The condo sounds beautiful. And I agree there are some compelling reaons to live downtown. I was waiting for friends outside L'Etoile one evening and just being there on the square was really special. Caveat: I moved into a condo that had a very bad relationship with the developer. This resulted in a poisonous atmosphere in the association that has turned neighbor against neighbor and made being the board pure hell. Be careful. Also, do you truly understand what it means to live in a condo? I have felt in my neighborhood that those who have come from a long time of ownership have the hardest time understanding the rules and limitations of condo living. Be very careful. Check out the association. Check out the management company. You're a lawyer, so you can figure out the condo laws, but living them can be quite an experience. And since it sounds like your mind is pretty well made up anyway, good luck and I hope you love it.
feh. podcast your lectures: regarding foo vs. bar, what do you think? And you, what do you think? Still think that, what do you think now?And then bicycle the world carrying little more than clothes, a stove, some food, and something to record your podcasts on.Give up the condo, remember, you are a fluke of the universe. For a good time, call 606-4311, ask for Ken. Take heart in the deepening gloom that your dog is finally getting enough cheese. And reflect that whatever misfortune may be your lot, it could only be worse in Madison.
I'm with Pete, and I'm female.Can I be blunt?
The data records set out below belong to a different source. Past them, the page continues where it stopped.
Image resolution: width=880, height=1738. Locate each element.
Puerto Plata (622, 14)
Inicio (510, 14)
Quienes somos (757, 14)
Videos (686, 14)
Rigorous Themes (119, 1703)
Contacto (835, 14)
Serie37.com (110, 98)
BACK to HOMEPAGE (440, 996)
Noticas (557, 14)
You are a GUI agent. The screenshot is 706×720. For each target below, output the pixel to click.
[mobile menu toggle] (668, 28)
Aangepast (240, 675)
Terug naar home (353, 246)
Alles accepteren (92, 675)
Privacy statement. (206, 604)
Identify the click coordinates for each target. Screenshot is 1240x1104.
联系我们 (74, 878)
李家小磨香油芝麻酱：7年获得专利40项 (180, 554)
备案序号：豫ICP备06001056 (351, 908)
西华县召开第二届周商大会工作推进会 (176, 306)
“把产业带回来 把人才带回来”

It looks like a shoe box, and the view is of boxy cement. No disrespect, truly. I didn't see the later pictures, just the first ones.Where are the tall trees? Where is nature? Where are the rolling hills, lakes, garden vistas, curved streets with broad green medians.Suburbs and country. I need breathing space, and lots of green plants, flowing creeks and mature trees.Not to mention that I believe property of any kind is something to hold on to!P.S. The fireplace is ghastly. It looks like one of those pre-fab mantels. Is it a real wood-burning fireplace? I like a fireplace made of all masonry...either brick or stone. At least fill that place with plants and overgrowing ferns for oxygen! Peace, Maxine
It just doesn't sound right to me, to throw away a house, just because you want to be close to hip and trendy cafes and shops. At least right now. You are making a long-term investment based on what you want now; but, you might not want all that as you get older.Different strokes. The windows aren't even floor to ceiling, and no terrace and French doors? All the things that give a place warmth.....are not there, from the pictures I saw. The bare walls....no pretty wall paper (You can change that, of course). No vaulted ceilings, skylights. Breezy, airy, expansive, warmth----that's what I look for in a living space. Nature and plants. Didn't see that from your pictures, Ann.I'm being a little confrontational here, eh?Peace, Maxine
It seems to me that this is just real-estate transaction, not a marriage or entry into a convent, or adopting a kid or something.The decision to go condo can be undone with relatively little hassle and few consequences down the line.
Once you throw away an $800,000.00 house, you can never get that back.Imagine what that house will be worth 20 years from now?The equity in a condo is not the same as the the equity of a single-family, detached home.Peace, Maxine
Maxine: Good point, but I can also never get the 20 years back. Shouldn't I take the lifestyle I want?
Ann,Would it be possible for me to post some of your pictures on a site of a construction company that did a lot of the work at the Lorraine?? I would of course give you credit for the pictures.. we're just trying to show some of the great work that they do!